KALBAR SATU, DAERAH – BPS (Badan Pusat Statistik) Republik Indonesia mengumumkan Pertumbuhan Ekonomi Kuartal I tahun 2026 periode Januari- Maret bertumbuh melesat. Termasuk Provinsi Kalimantan Barat (Kalbar) masuk urutan ke-8 sebersar 6,14 persen setelah Sulawesi Tenggara.
Menanggapi hal tersebut, Aminullah Founder Kalbar Satu mengungkapkan bahwa pertumbuhan ekonomi di Kalbar bisa meningkatkan para investor masuk di provinsi.

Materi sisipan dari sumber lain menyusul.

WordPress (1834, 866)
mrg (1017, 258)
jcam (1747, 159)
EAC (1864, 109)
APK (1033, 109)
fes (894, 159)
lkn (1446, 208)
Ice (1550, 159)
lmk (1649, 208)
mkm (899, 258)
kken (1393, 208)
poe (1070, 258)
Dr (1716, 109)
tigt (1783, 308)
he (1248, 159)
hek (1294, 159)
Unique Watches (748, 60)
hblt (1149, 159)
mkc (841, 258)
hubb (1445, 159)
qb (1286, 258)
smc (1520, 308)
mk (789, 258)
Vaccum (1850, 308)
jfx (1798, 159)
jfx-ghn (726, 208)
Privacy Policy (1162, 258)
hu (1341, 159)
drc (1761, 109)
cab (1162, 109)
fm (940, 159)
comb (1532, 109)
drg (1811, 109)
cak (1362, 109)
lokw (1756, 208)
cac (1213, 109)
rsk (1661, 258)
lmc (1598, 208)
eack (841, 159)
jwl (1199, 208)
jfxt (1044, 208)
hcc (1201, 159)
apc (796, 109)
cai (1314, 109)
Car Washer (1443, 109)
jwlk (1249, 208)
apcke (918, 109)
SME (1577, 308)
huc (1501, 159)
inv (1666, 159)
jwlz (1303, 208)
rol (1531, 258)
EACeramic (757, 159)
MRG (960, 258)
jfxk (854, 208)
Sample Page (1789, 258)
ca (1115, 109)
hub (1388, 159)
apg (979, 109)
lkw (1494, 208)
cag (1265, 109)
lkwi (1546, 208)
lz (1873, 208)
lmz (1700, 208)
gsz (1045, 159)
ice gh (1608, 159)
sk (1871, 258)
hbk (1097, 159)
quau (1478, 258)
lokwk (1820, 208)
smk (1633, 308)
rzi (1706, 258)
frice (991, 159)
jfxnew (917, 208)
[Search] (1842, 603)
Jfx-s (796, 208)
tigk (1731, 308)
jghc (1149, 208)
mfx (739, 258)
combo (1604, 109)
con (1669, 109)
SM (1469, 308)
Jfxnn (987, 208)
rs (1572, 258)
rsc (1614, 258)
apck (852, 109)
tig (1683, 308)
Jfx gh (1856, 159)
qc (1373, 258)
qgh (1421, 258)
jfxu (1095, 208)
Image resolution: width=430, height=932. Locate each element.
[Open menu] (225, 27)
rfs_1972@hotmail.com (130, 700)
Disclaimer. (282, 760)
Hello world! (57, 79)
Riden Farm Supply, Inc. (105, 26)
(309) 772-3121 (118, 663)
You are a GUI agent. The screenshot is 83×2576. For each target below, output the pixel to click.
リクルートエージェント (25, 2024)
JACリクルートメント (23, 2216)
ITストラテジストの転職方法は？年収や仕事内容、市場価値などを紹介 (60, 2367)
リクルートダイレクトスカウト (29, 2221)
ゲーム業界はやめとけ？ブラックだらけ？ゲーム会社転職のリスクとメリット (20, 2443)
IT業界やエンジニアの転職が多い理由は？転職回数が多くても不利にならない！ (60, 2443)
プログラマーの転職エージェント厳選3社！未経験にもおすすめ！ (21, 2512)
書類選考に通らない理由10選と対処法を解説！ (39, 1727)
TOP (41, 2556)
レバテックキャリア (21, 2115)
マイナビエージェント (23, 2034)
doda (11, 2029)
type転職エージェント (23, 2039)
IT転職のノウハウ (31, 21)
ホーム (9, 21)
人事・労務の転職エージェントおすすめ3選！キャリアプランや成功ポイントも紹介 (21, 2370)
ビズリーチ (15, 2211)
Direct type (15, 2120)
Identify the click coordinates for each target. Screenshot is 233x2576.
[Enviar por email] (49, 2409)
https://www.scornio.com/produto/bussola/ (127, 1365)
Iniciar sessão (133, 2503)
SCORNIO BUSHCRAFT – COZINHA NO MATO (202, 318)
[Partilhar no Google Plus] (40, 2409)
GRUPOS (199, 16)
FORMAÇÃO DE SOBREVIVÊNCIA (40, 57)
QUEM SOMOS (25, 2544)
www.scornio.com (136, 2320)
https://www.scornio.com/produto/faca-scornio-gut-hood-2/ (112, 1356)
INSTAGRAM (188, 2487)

“Pertumbuhan Ekonomi di Kalbar melesat sampai 6,14 persen ada banyak sektor, mulai dari pertambangan, smelter alumina dan termasuk pelabuhan Internasional Kijing. Ini merupakan titik temu perputaran ekonomi dalam sepuluh tahun terakhir, sehingga bisa mendorong para investor masuk ke daerah ini,” jelasnya.
Selain itu, Aminullah juga mengingatkan kepada para Pemerintah Provinsi Kalbar yang dipimpin Gubernur Norsan dan Wakil Gubernur Krisantur untuk terus konsisten dalam mengelola daerah termasuk meningkatnya pertumbuhan ekonomi.
“Yang pastinya Pemerintah Provinsi Kalbar harus segera ambil tindakan dari mana sumbernya dan dikembangkan, sehingga para investor masuk ke Kalbar tidak ragu. Apalagi pertumbuhan ekonomi ini bisa bertahan dan meningkat pada kuartal berikutnya,” pungkasnya.
Diketahui, Provinsi Kalimantan Barat (Kalbar) ini melapaui pertumbuhan ekonomi Nasional, dan merupakan babak baru setelah 10 tahun terakhir dengan akselerasi tertinggi pertumbuhan ekonomi.